We hunted for a good while and it was getting close to sundown so I decided it was time to put my plan into action.
We had a good friend who had deer hanging around his farm and I thought we’d swing by there and I’d see just how honest my friends were… well we crossed the cattle guard and I said “hey hold up there’s a buck standing over there!” Jeff skidded to a stop and we almost lost a few guys outta the back of the truck and I pointed out that buck. Those fellas were getting real excited looking at that big buck. Then one kid named Louie whispers “can we shoot it?” It was quite for about a minute but then someone else said “I bet nobody will catch us way out here.”
I never said a peep, then suddenly it sounded like WWIII cut loose! They started blasting away and I was trying my best to keep control. I said “you guys are horrible shots! You can’t even hit a deer that’s standing dead still! What’s wrong with y’all!” Directly someone piped up and said “hey wait a minute I just shot and it sounded like it hit metal!” I yelled back “be careful you don’t want to hit anything you can’t eat!”
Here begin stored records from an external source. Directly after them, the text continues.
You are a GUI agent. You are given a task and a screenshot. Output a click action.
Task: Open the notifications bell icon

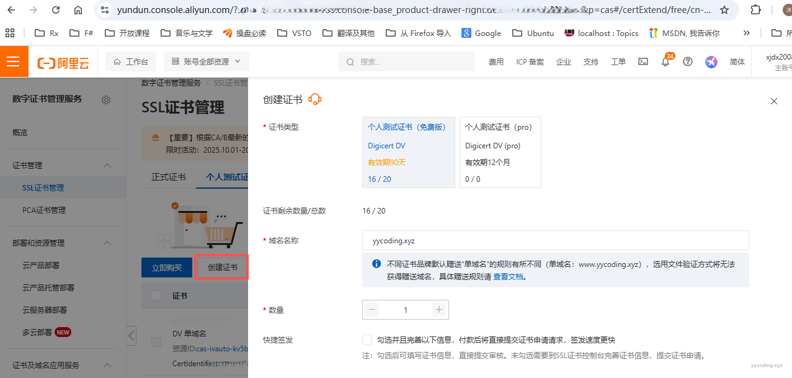coord(666,62)
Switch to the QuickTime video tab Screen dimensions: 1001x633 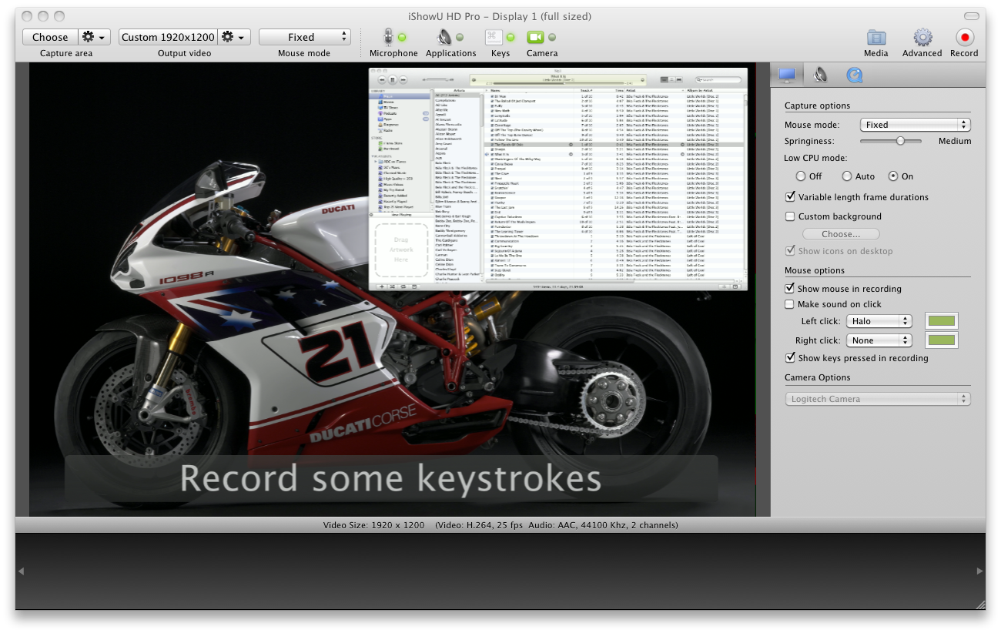pos(855,75)
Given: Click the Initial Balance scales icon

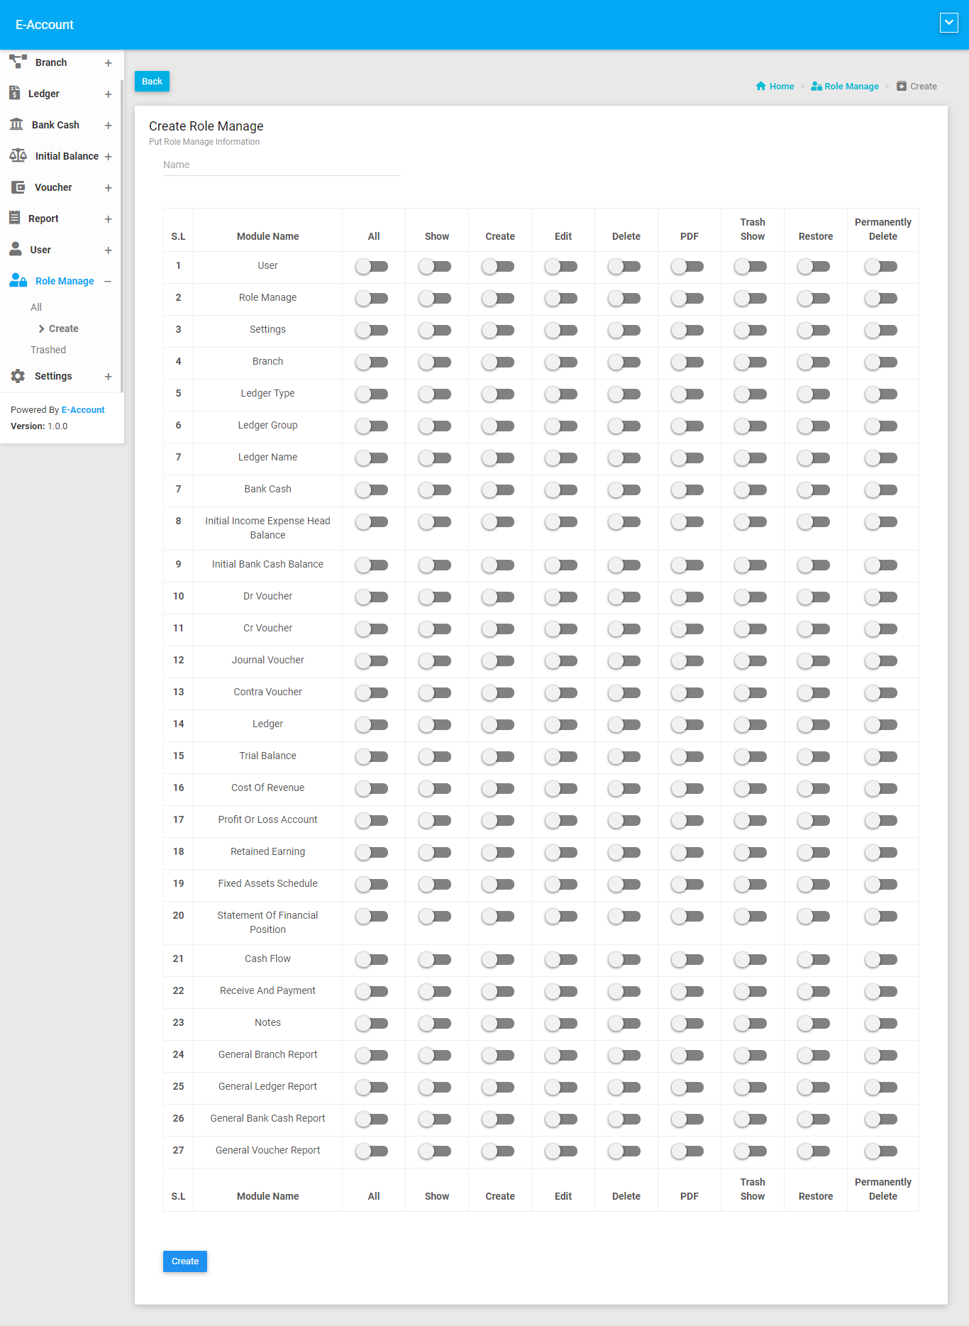Looking at the screenshot, I should pyautogui.click(x=18, y=155).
One more shot rang out then someone said “hey that deer ain’t real!” I couldn’t hold it any longer and I burst out laughing.
You see, our neighbor made a steel cut out of a deer and painted it all up and if you were 100 yards out it looked just like a buck deer standing there in the edge of the cotton patch. It even had a reflective dot glued on for an eye so at night, it would tempt even the most righteous soul into shooting at it.
Did I mentioned how dishonest they all were? I reckon I wouldn’t be going hunting with any of them… at least till they was reformed anyway.
Later I saw the neighbor and he asked how many were shooting at that deer because it sounded like a war had started.
They were pretty embarrassed, and after I took a few punches to my arm, they settled down. They didn’t see any humor in it at first but they got over it pretty fast.
They weren’t the first victims to fall for that big buck, though. We had to drive over and get out to take a closer look. It was full of plug welds along with some more recent holes.
Recently my son ran into Jeff and he still remembered that episode after all these years. Those were the good old days. Memories made with a farm kid.